▸ KUTIPAN HALAMAN:
☆ ☆ ☆ ☆

Tak Cukup E-Dagang, Industri Ditantang Beralih ke "Digital Commerce"
Oleh
·4 menit baca
JAKARTA, KOMPAS-- Baru saja beralih dari sistem perdagangan konvensional ke sistem e-dagang (e-commerce), kini industri harus bersiap dengan tantangan baru, yaitu digital commerce. Kemajuan teknologi yang pesat dan kebiasaan konsumen yang cepat berubah membuat industri dituntut untuk bisa menyesuaikannya. Jika tidak, industri pun bisa kehilangan pasar potensial yang diharapkan.
Digital commerce adalah sistem dagang yang memanfaatkan beragam media teknologi untuk menarik konsumen dengan memanfaatkan data konsumen itu sendiri. Misalnya, seperti yang sudah diterapkan oleh butik Ralph Lauren di Manhattan, Amerika Serikat. Butik ini memiliki ruang ganti interaktif yang mampu mengenali barang yang dibawa oleh konsumen dengan memanfaatkan teknologi identifikasi frekuensi radio (RFID).
Tidak hanya itu, tersedia juga cermin cerdas (smart mirror) yang dapat menampilkan rekomendasi produk lain kepada konsumen. Jadi, tak sekadar berjualan secara digital seperti konsep e-dagang, digital commerce lebih menekankan pada pemanfaatan teknologi digital untuk menarik konsumen.
Konsep e-commerce (e-dagang) itu hanya mempromosikan produk di platform daring. Dana untuk strategi pemasarannya pun dinilai tidak cukup untuk menarik konsumen
Managing Director-Technology Consulting Lead Accenture Consulting, Leonard Nugroho T menyampaikan, pada 2020, bentuk e-dagang diprediksikan akan berubah menjadi digital commerce.
“Konsep e-commerce (e-dagang) itu hanya mempromosikan produk di platform daring. Dana untuk strategi pemasarannya pun dinilai tidak cukup untuk menarik konsumen,” katanya di sela-sela diskusi media “Riset Accenture: Strategi Pemasaran Industri Ritel agar Mampu Beradaptasi dan Menggarap Peluang di Era Digital Commerce” di Jakarta, Rabu (28/2).
Menurutnya, dengan konsep digital commerce, industri dapat menghasilkan kebutuhan yang diinginkan, mengendalikan rantai pasokan produk, meningkatkan pengalaman konsumen, serta menyediakan data yang cukup untuk menganalisa pasar. Hal itu bertujuan agar pemasaran bisa lebih terarah, efektif, dan terpadu.

☆ ☆ ☆ ☆

▸ KETENTUAN SOAL:
Ulangi persis bagian artikel soal digital commerce, mulai dari "Digital commerce adalah" terus sampai ke "frekuensi radio (RFID).".

▸ Entri data yang dikumpulkan:
☆ ☆ ☆ ☆

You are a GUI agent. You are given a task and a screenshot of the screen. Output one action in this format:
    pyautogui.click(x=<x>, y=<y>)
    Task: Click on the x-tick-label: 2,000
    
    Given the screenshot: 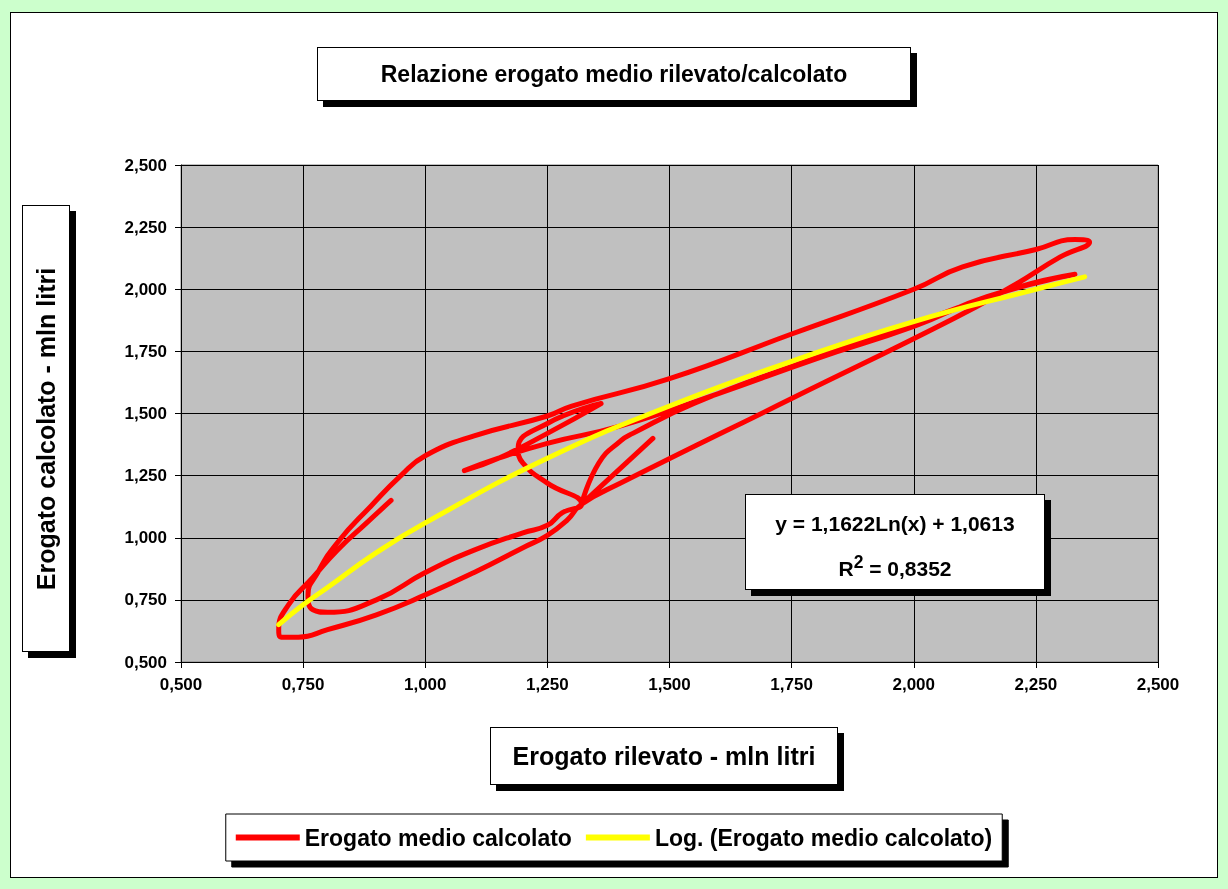 What is the action you would take?
    pyautogui.click(x=914, y=684)
    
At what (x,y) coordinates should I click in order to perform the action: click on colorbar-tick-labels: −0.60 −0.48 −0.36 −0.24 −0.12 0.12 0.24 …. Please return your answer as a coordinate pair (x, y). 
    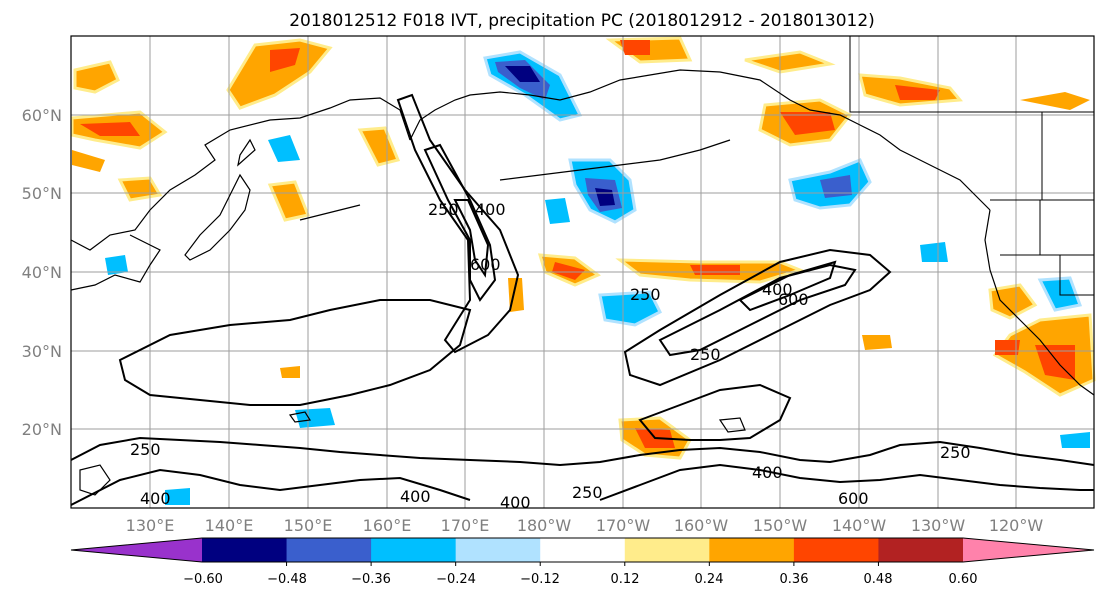
    Looking at the image, I should click on (580, 580).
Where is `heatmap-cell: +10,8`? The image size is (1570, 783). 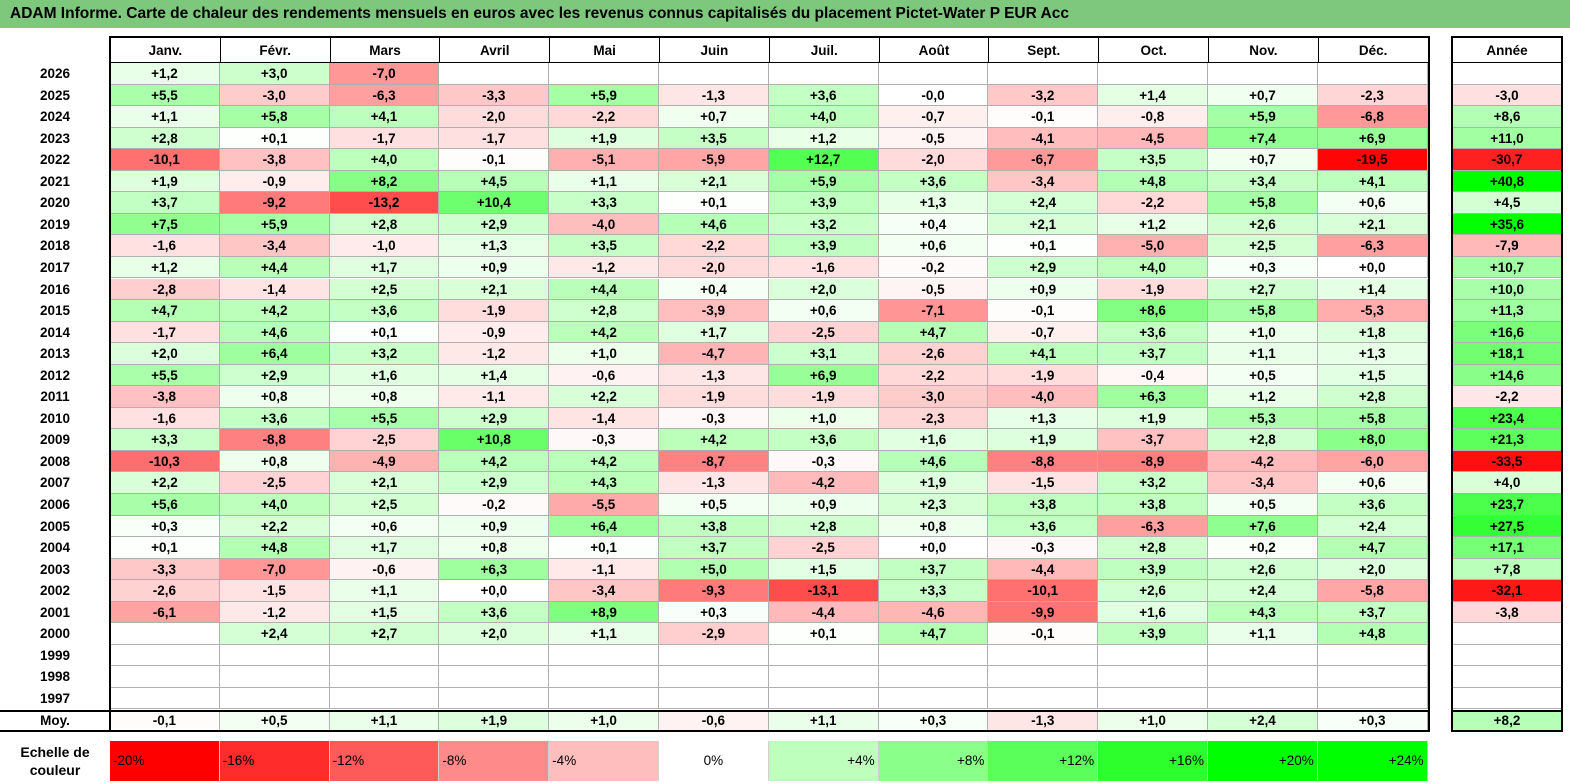 heatmap-cell: +10,8 is located at coordinates (494, 440).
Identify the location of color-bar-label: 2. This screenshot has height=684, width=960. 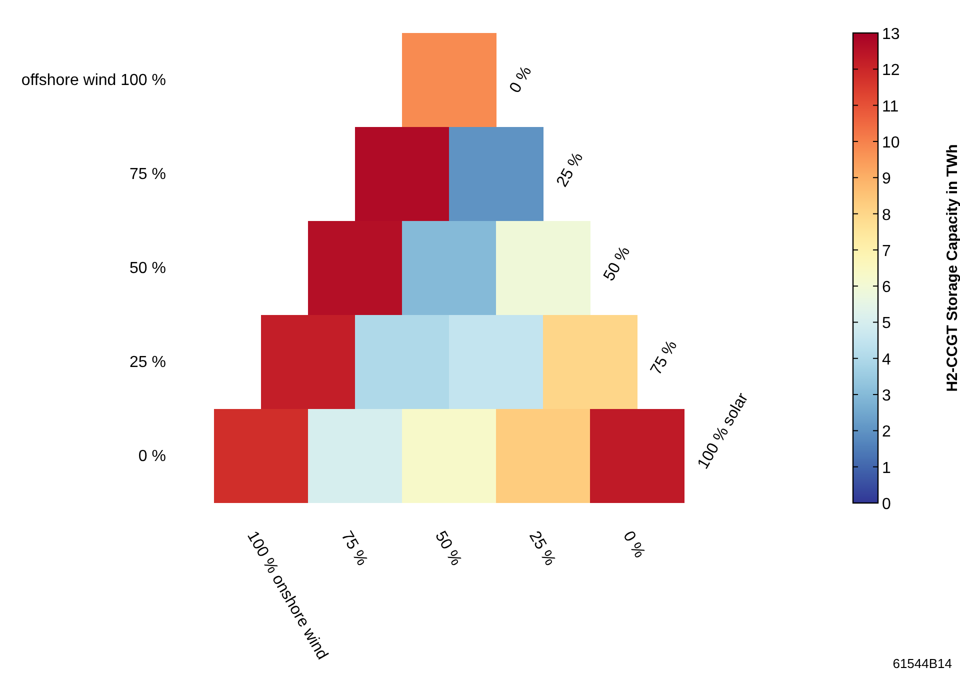
(886, 432).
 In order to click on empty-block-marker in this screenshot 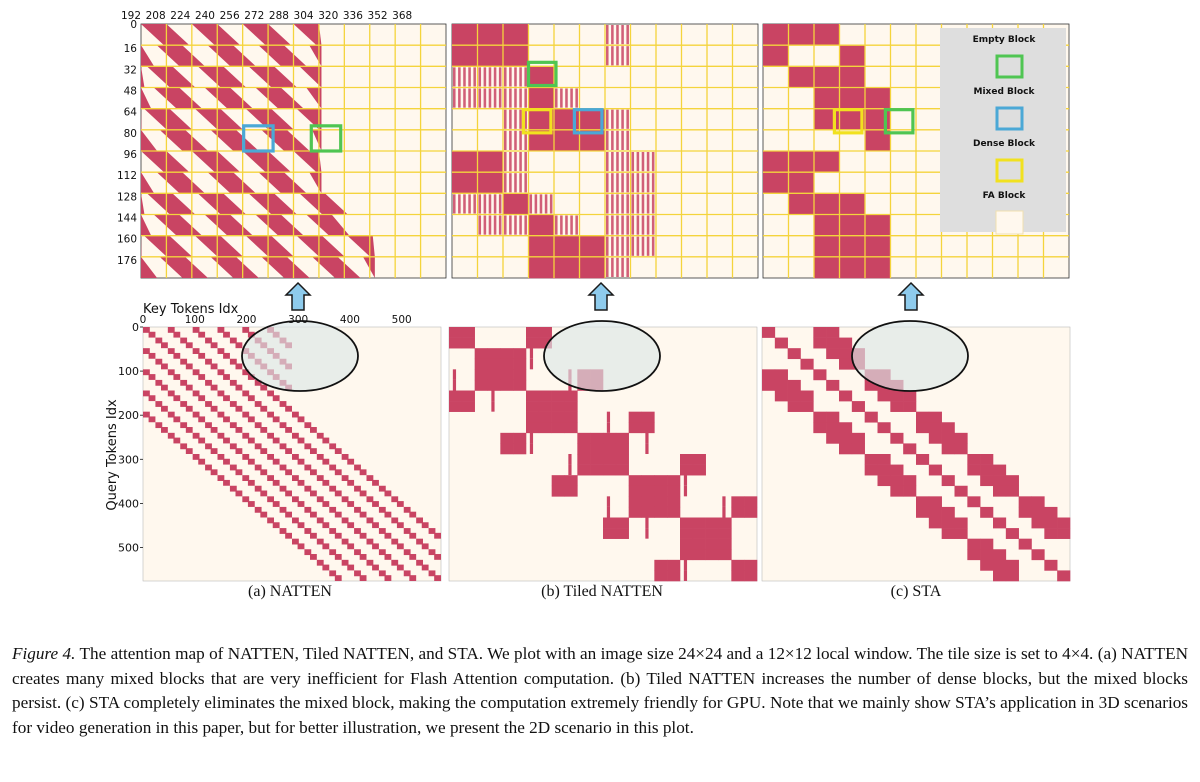, I will do `click(542, 74)`.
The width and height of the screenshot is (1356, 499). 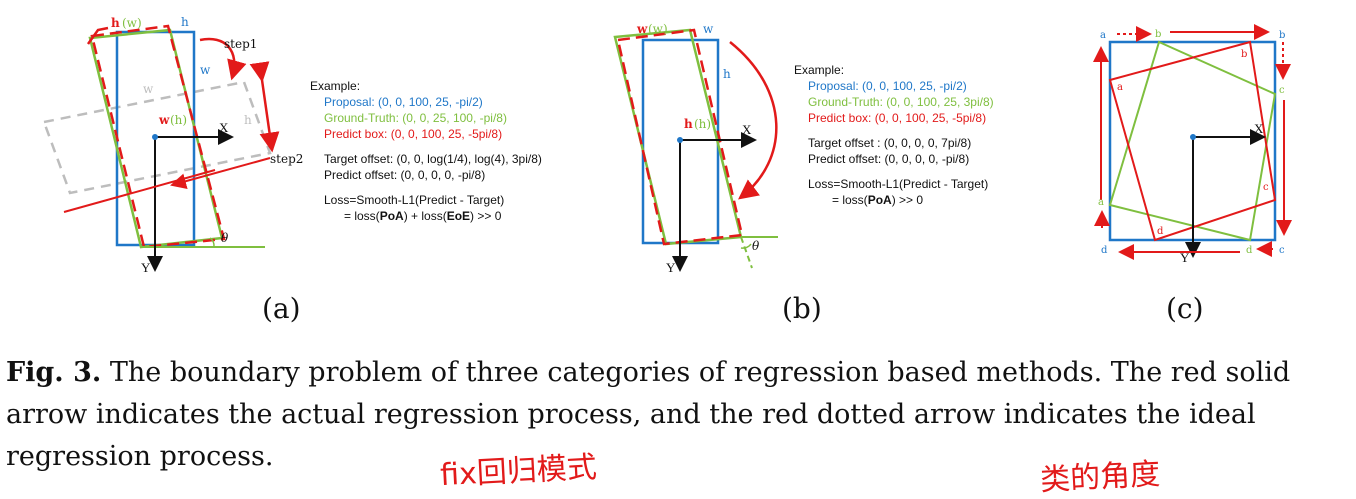 What do you see at coordinates (894, 102) in the screenshot?
I see `ground-truth-line: Ground-Truth: (0, 0, 100, 25, 3pi/8)` at bounding box center [894, 102].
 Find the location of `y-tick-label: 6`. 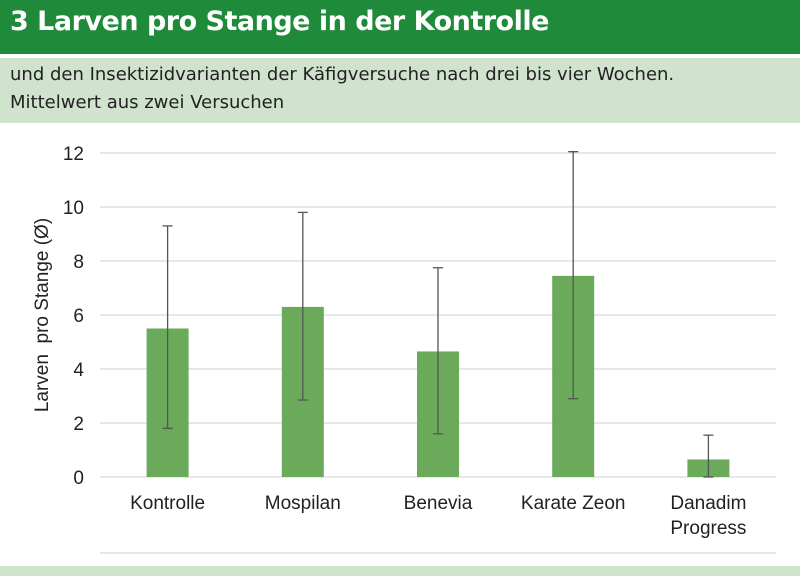

y-tick-label: 6 is located at coordinates (78, 316).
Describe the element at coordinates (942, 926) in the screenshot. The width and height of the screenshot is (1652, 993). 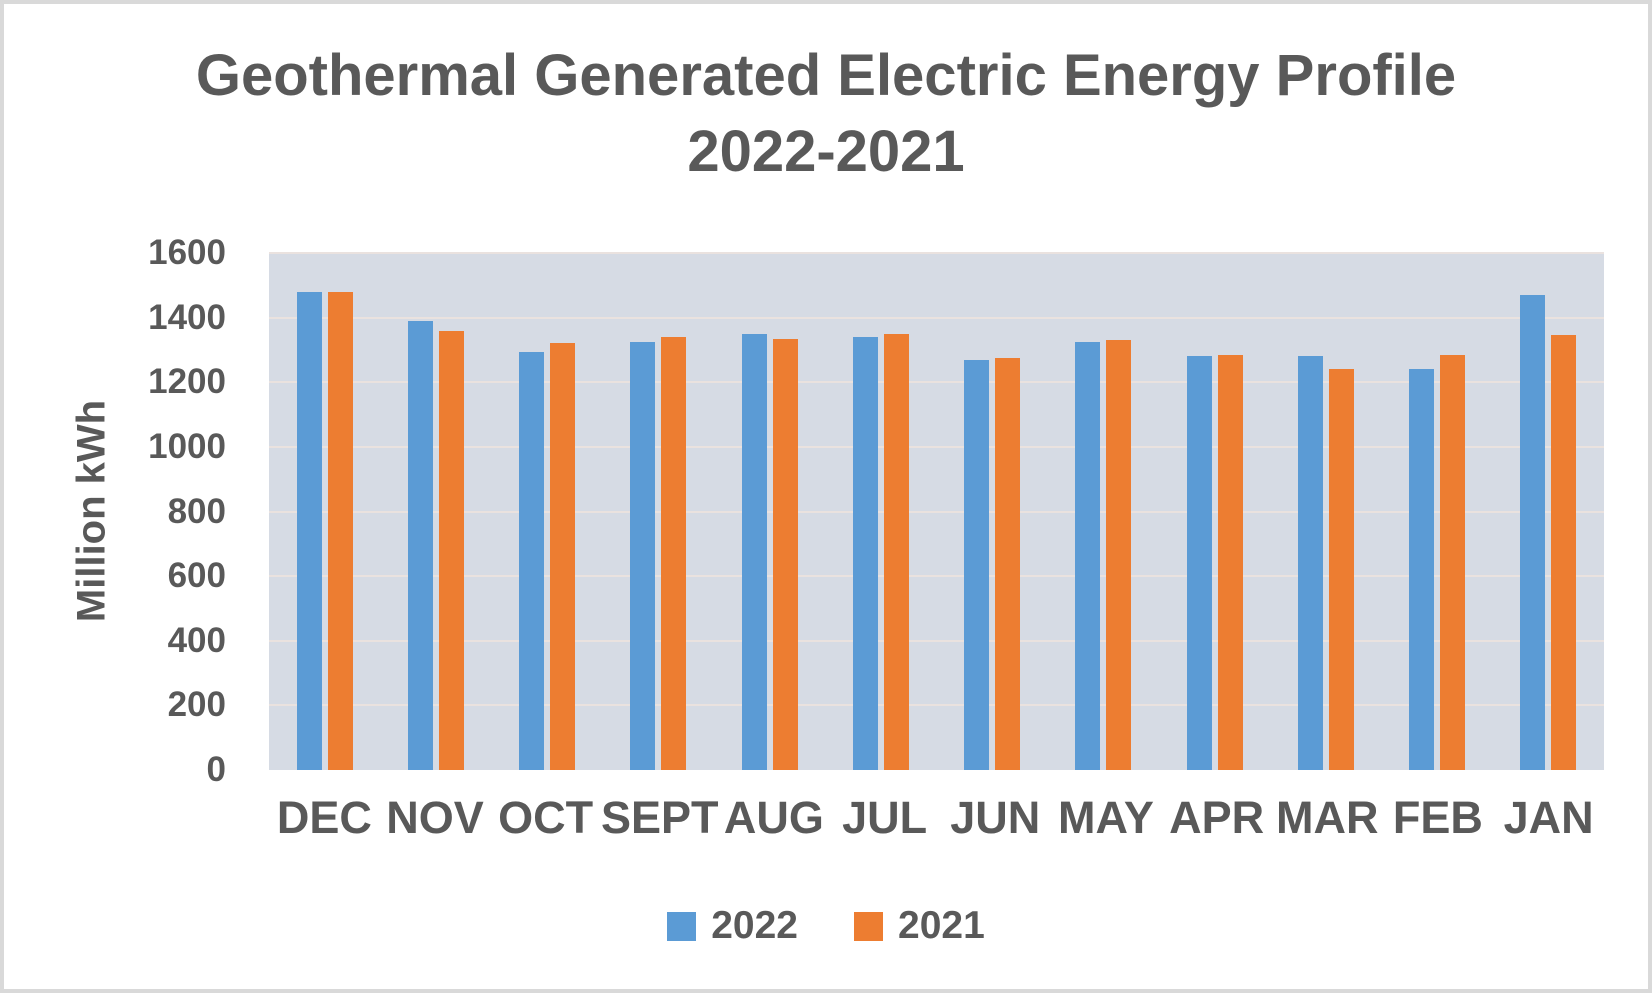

☆ ☆ ☆ ☆

▸ HASIL LATIHAN:
Digital commerce adalah sistem dagang yang memanfaatkan beragam media teknologi untuk menarik konsumen dengan memanfaatkan data konsumen itu sendiri. Misalnya, seperti yang sudah diterapkan oleh butik Ralph Lauren di Manhattan, Amerika Serikat. Butik ini memiliki ruang ganti interaktif yang mampu mengenali barang yang dibawa oleh konsumen dengan memanfaatkan teknologi identifikasi frekuensi radio (RFID).